_YOUR GOAL_: Word for word, the records below are to be set down again.

_GIVEN DATA_:
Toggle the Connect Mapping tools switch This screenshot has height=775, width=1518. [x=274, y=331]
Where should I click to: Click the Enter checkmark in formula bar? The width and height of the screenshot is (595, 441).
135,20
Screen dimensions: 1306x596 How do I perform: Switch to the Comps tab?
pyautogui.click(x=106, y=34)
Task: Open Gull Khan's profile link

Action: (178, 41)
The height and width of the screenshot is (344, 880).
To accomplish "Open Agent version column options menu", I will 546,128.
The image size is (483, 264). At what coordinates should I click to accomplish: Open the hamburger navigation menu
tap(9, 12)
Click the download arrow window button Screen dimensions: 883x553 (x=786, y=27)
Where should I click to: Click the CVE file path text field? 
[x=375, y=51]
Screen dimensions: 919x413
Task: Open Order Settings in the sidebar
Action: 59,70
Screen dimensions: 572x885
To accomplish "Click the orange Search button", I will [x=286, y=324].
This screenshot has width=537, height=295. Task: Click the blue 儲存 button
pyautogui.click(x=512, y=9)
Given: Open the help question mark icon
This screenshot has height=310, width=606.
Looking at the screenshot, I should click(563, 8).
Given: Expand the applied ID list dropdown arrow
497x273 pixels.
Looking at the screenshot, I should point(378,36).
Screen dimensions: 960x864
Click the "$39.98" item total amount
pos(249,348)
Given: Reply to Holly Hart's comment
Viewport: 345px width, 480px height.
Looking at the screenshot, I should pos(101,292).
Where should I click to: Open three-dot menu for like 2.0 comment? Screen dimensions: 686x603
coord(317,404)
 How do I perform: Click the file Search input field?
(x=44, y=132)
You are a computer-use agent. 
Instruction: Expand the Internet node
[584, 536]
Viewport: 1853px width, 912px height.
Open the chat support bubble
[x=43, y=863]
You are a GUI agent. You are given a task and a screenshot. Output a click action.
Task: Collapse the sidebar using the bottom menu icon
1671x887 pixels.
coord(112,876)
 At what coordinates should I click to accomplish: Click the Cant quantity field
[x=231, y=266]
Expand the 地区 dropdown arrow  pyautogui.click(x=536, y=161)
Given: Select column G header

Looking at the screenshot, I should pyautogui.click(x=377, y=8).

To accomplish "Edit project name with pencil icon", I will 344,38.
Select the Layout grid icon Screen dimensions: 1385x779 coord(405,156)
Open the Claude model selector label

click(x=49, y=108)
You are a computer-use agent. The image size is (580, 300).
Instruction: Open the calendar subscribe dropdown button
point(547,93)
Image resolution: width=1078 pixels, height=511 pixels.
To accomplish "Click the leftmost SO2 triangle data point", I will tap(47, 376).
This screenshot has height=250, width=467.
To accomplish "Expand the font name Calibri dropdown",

_REPLY TO THE TASK_:
Toggle the Connect Mapping tools switch This screenshot has height=775, width=1518. [x=274, y=331]
Where should I click to: Click the Enter checkmark in formula bar? The width and height of the screenshot is (595, 441).
135,20
Screen dimensions: 1306x596 How do I perform: Switch to the Comps tab?
pyautogui.click(x=106, y=34)
Task: Open Gull Khan's profile link

Action: (178, 41)
The height and width of the screenshot is (344, 880).
To accomplish "Open Agent version column options menu", I will 546,128.
The image size is (483, 264). At what coordinates should I click to accomplish: Open the hamburger navigation menu
tap(9, 12)
Click the download arrow window button Screen dimensions: 883x553 (x=786, y=27)
Where should I click to: Click the CVE file path text field? 
[x=375, y=51]
Screen dimensions: 919x413
Task: Open Order Settings in the sidebar
Action: 59,70
Screen dimensions: 572x885
To accomplish "Click the orange Search button", I will [x=286, y=324].
This screenshot has width=537, height=295. Task: Click the blue 儲存 button
pyautogui.click(x=512, y=9)
Given: Open the help question mark icon
This screenshot has height=310, width=606.
Looking at the screenshot, I should click(563, 8).
Given: Expand the applied ID list dropdown arrow
497x273 pixels.
Looking at the screenshot, I should point(378,36).
Screen dimensions: 960x864
Click the "$39.98" item total amount
pos(249,348)
Given: Reply to Holly Hart's comment
Viewport: 345px width, 480px height.
Looking at the screenshot, I should pos(101,292).
Where should I click to: Open three-dot menu for like 2.0 comment? Screen dimensions: 686x603
coord(317,404)
 How do I perform: Click the file Search input field?
(x=44, y=132)
You are a computer-use agent. 
Instruction: Expand the Internet node
[584, 536]
Viewport: 1853px width, 912px height.
Open the chat support bubble
[x=43, y=863]
You are a GUI agent. You are given a task and a screenshot. Output a click action.
Task: Collapse the sidebar using the bottom menu icon
1671x887 pixels.
coord(112,876)
 At what coordinates should I click to accomplish: Click the Cant quantity field
[x=231, y=266]
Expand the 地区 dropdown arrow  pyautogui.click(x=536, y=161)
Given: Select column G header

Looking at the screenshot, I should pyautogui.click(x=377, y=8).

To accomplish "Edit project name with pencil icon", I will 344,38.
Select the Layout grid icon Screen dimensions: 1385x779 coord(405,156)
Open the Claude model selector label

click(x=49, y=108)
You are a computer-use agent. The image size is (580, 300).
Instruction: Open the calendar subscribe dropdown button
point(547,93)
Image resolution: width=1078 pixels, height=511 pixels.
To accomplish "Click the leftmost SO2 triangle data point", I will tap(47, 376).
This screenshot has height=250, width=467.
To accomplish "Expand the font name Calibri dropdown",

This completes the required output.